What to work on >> After locating the line that contains "자주 묻는 질문(FAQ) (46, 2393)" in the records below, write out exactly that line and each line after it through the one that contains "기관 디렉토리 (34, 2301)", and nothing else.

*** Opening Material supplied ***

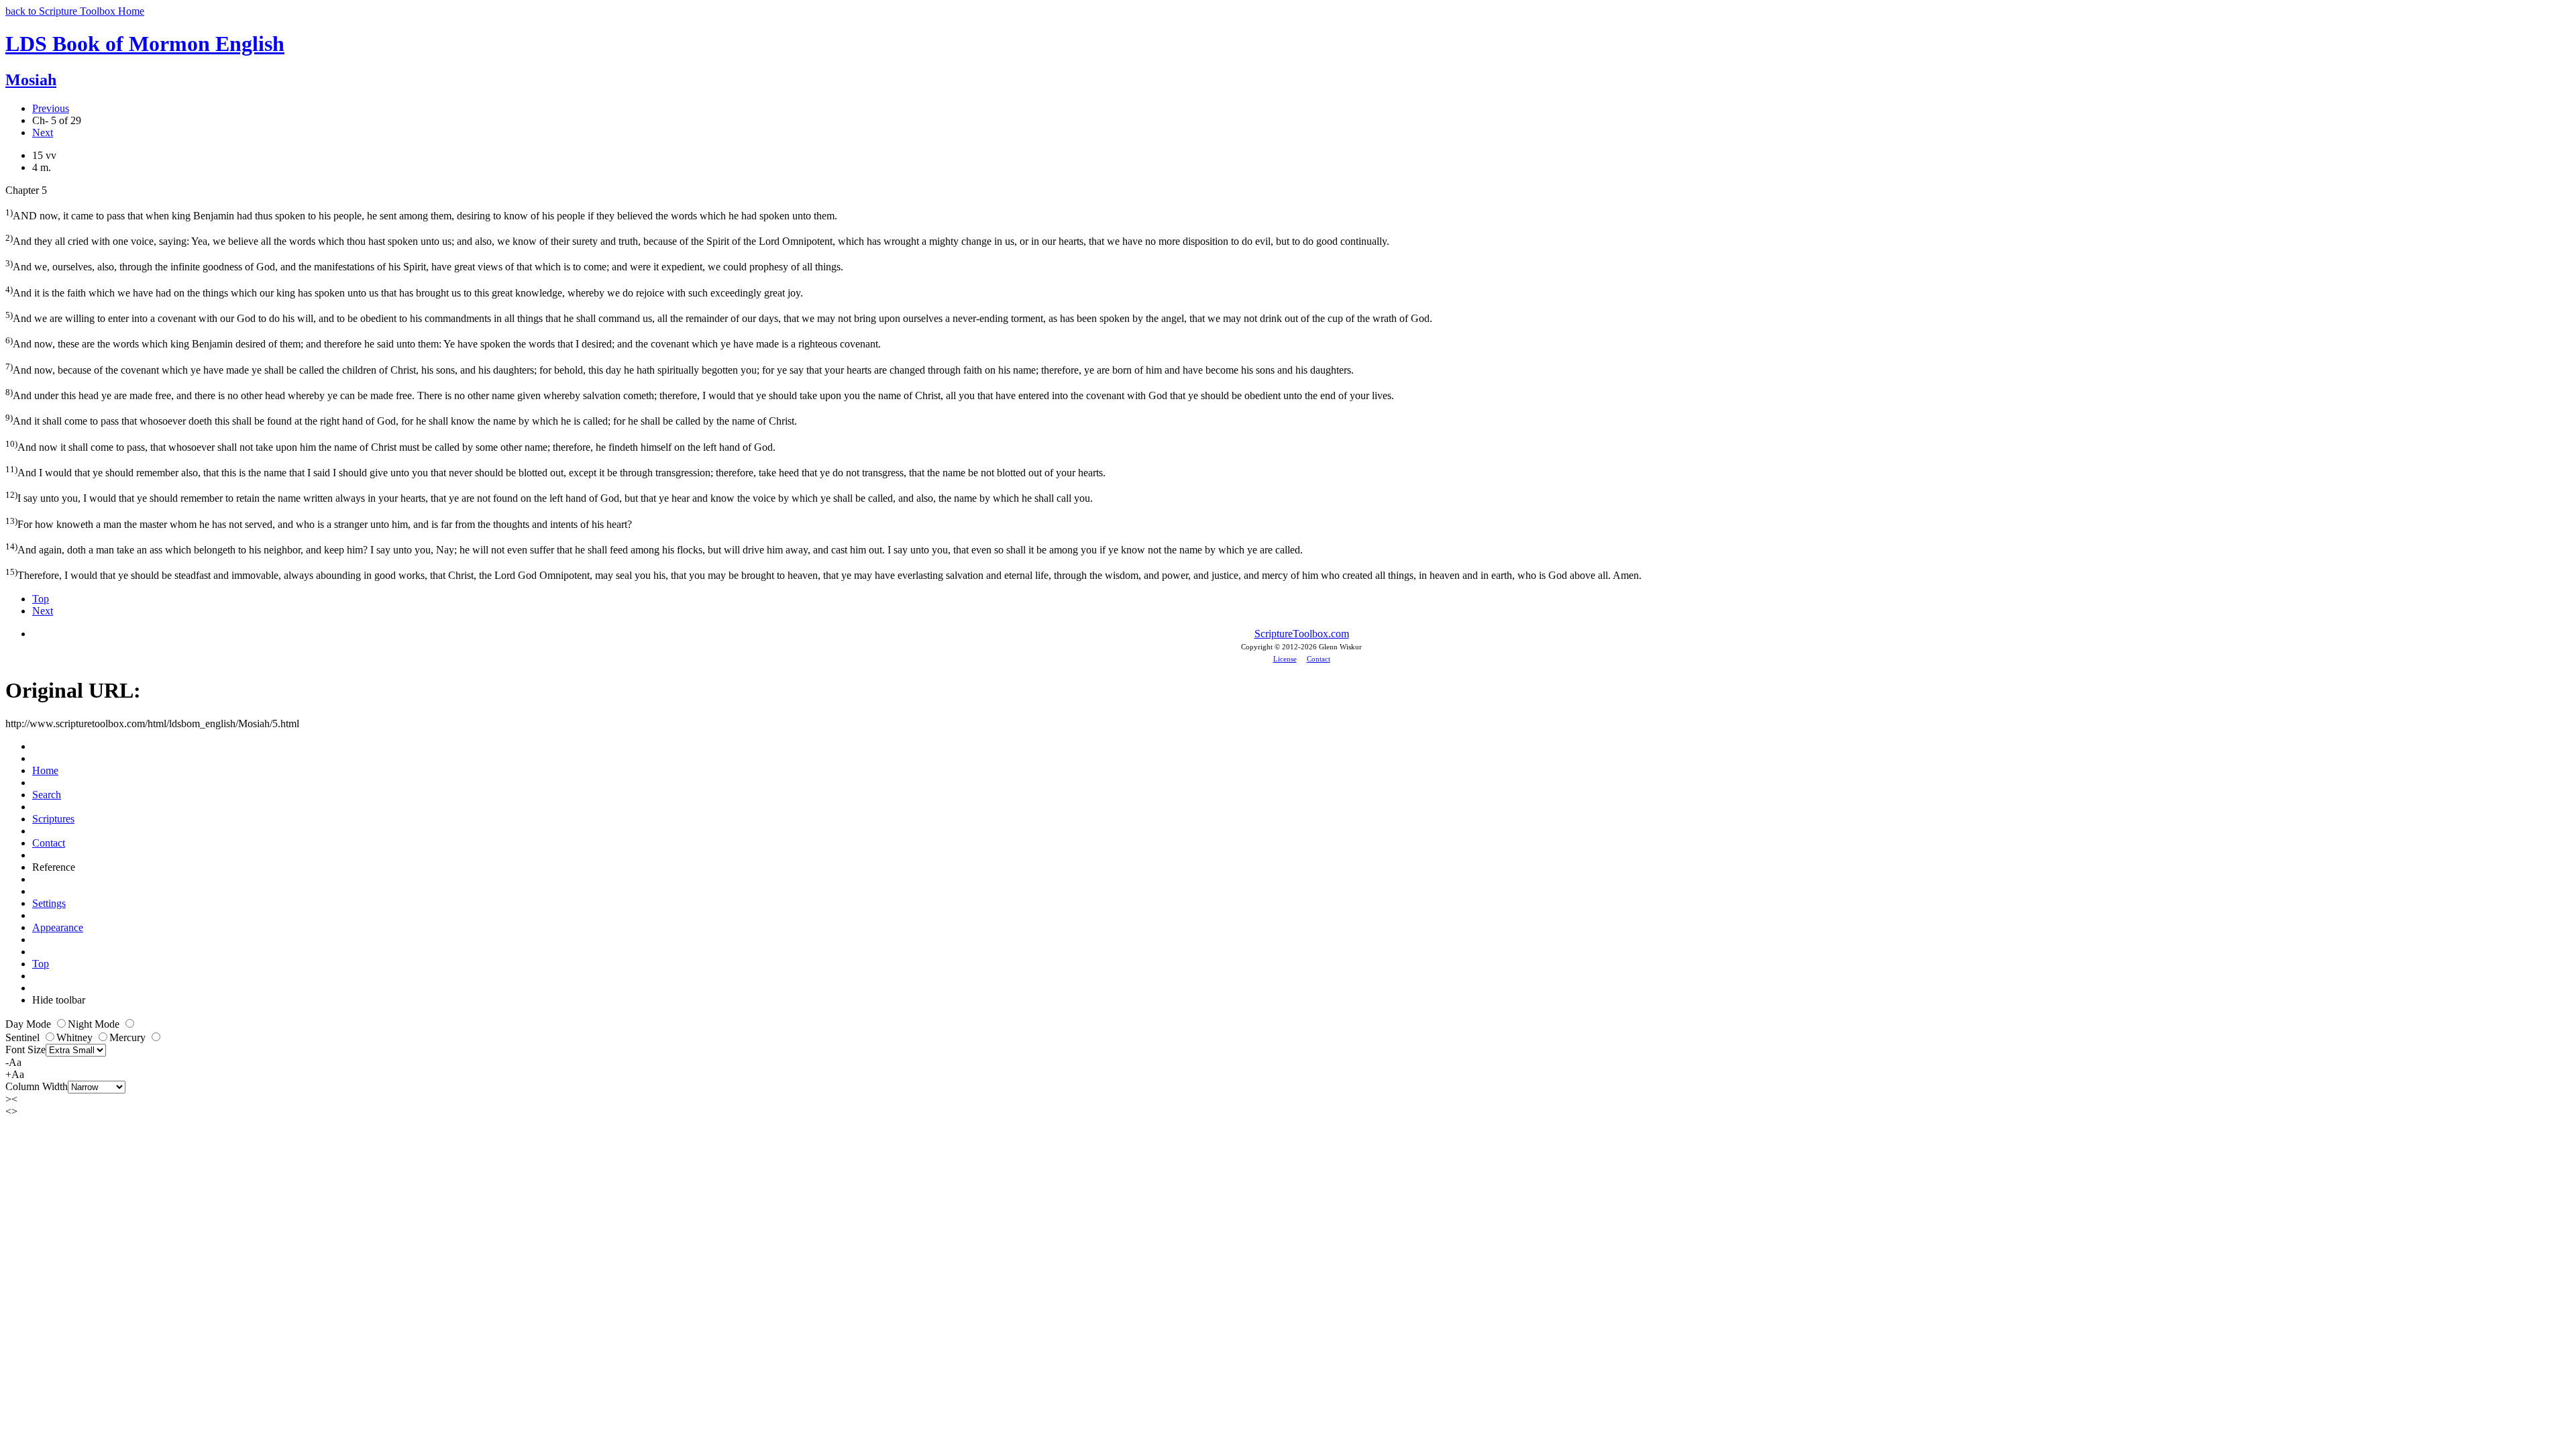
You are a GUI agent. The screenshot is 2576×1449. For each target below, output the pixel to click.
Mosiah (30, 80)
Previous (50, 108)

*** Closing Material supplied ***
*** Opening Material supplied ***

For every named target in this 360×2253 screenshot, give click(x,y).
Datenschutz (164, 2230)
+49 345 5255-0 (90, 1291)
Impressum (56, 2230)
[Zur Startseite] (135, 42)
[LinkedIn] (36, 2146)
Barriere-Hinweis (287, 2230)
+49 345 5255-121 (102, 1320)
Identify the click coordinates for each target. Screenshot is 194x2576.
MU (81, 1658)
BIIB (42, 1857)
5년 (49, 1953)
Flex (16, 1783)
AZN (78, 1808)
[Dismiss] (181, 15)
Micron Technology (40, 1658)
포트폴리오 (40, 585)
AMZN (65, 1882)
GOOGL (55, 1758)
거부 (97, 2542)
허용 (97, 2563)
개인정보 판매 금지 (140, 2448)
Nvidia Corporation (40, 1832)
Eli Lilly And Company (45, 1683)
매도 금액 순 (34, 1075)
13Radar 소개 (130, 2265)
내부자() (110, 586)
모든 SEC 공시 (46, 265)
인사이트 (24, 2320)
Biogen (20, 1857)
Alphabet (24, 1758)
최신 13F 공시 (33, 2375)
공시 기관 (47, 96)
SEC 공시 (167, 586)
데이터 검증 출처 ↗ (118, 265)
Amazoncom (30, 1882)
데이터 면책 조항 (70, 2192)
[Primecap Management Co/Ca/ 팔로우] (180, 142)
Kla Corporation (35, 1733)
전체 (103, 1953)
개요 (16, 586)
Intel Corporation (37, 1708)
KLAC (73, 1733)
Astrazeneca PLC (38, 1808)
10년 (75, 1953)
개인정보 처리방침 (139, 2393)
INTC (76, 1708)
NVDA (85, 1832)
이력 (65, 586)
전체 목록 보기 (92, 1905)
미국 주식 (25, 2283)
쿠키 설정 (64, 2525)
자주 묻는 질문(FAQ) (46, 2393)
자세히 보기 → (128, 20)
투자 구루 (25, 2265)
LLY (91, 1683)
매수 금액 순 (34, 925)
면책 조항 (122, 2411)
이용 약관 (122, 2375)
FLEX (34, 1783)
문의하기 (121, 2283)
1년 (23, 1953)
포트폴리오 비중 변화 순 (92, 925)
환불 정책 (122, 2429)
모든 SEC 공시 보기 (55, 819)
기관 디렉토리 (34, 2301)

*** Closing Material supplied ***
*** Opening Material supplied ***

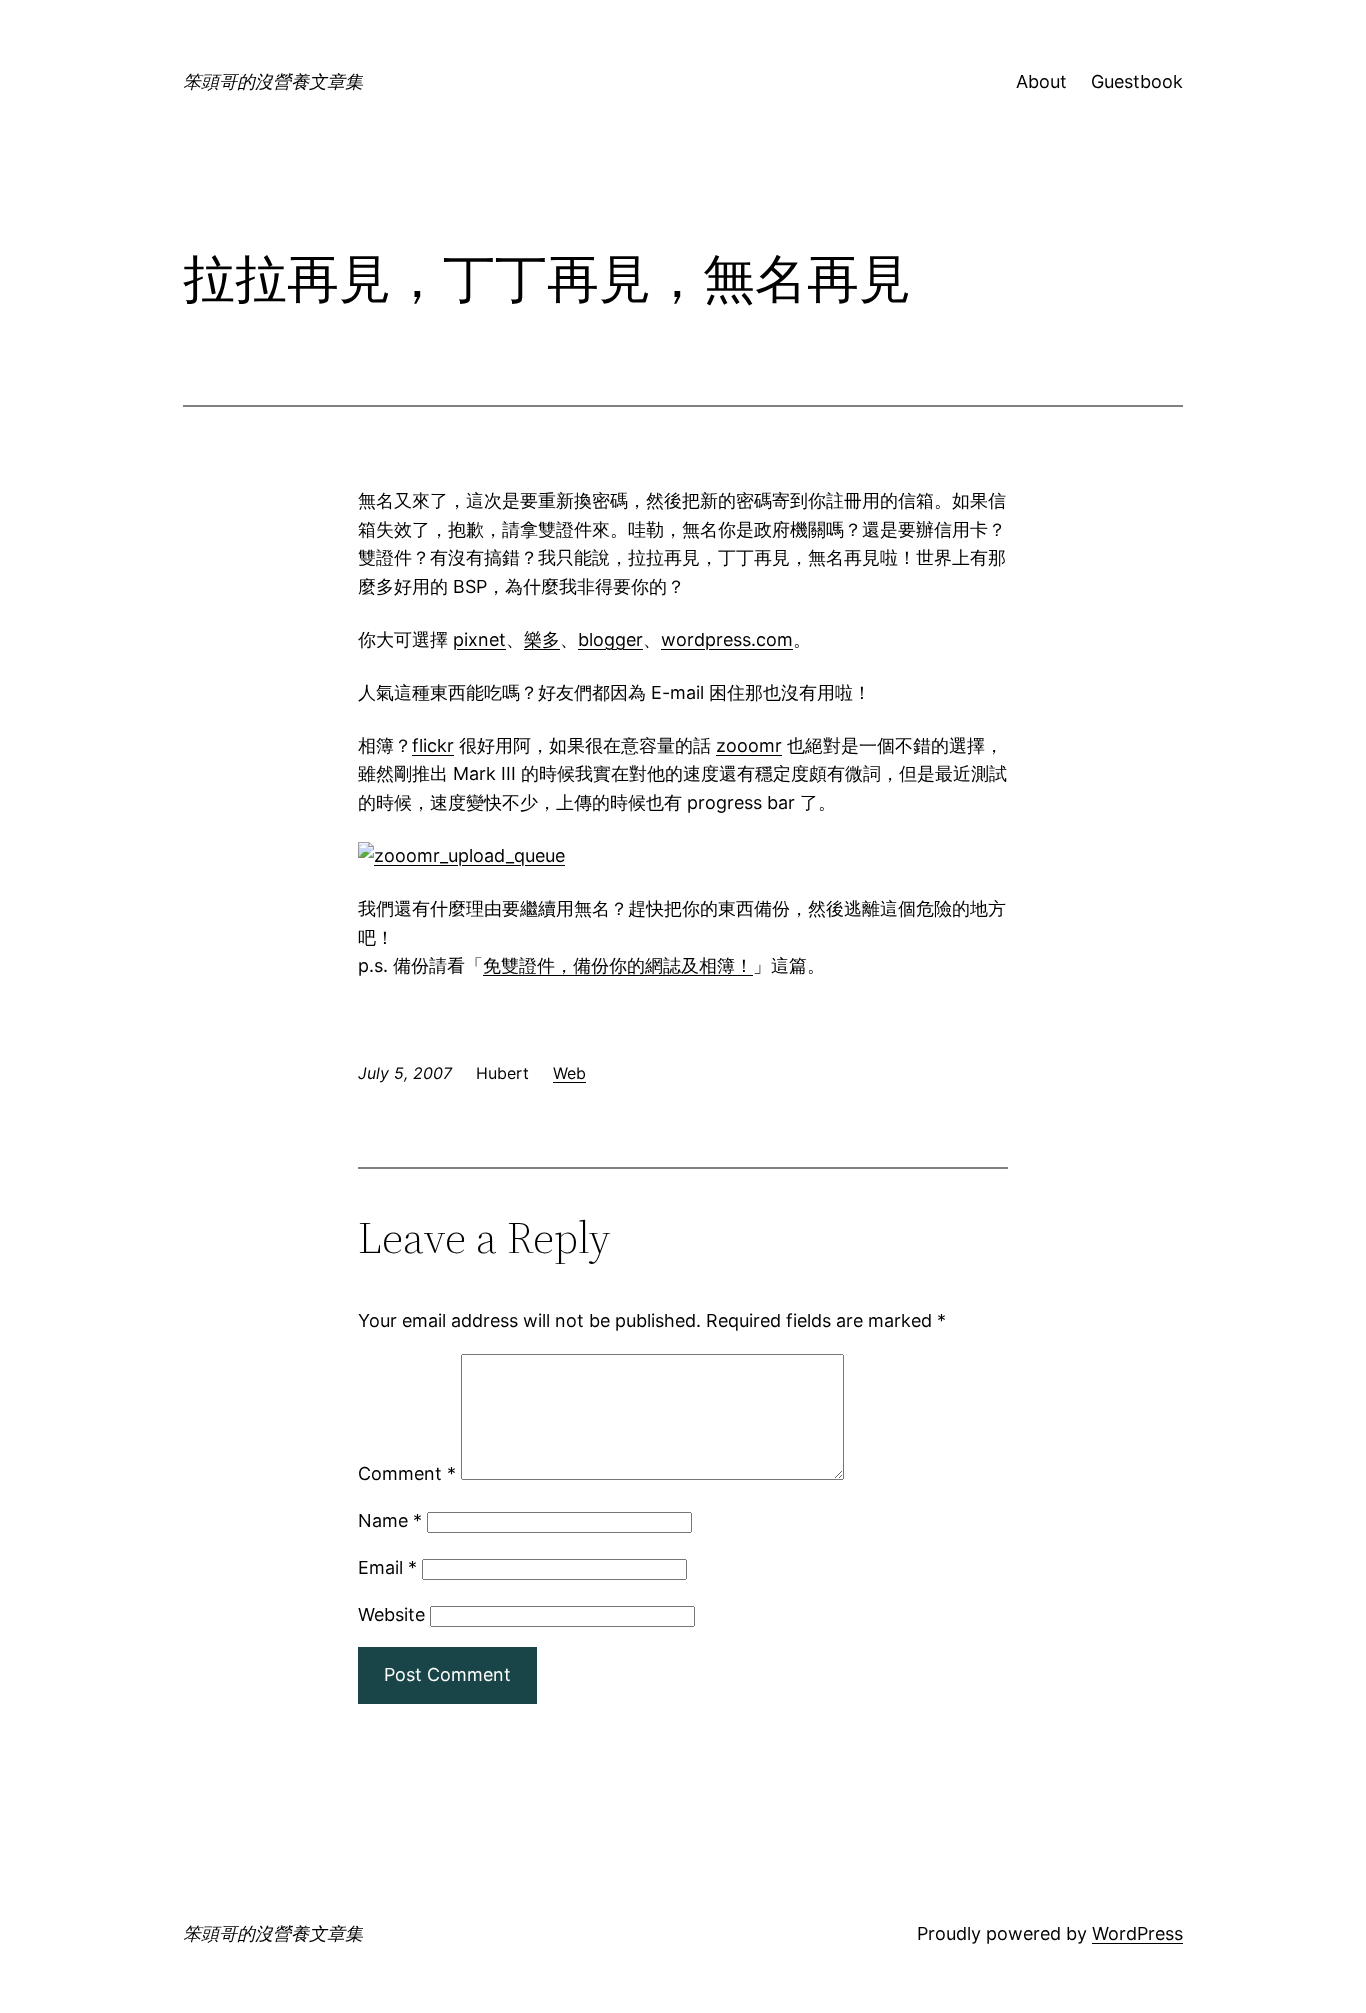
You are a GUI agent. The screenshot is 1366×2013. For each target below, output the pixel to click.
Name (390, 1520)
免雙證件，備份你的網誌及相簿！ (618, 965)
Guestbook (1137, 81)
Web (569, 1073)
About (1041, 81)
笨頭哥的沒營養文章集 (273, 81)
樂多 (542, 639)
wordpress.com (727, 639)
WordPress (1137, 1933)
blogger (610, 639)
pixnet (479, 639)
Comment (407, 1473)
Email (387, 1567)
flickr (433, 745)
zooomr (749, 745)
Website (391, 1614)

*** Closing Material supplied ***

Reply to the task >>
자주 묻는 질문(FAQ) (46, 2393)
자세히 보기 → (128, 20)
투자 구루 (25, 2265)
LLY (91, 1683)
매수 금액 순 (34, 925)
면책 조항 (122, 2411)
이용 약관 (122, 2375)
FLEX (34, 1783)
문의하기 (121, 2283)
1년 (23, 1953)
포트폴리오 비중 변화 순 (92, 925)
환불 정책 (122, 2429)
모든 SEC 공시 보기 (55, 819)
기관 디렉토리 (34, 2301)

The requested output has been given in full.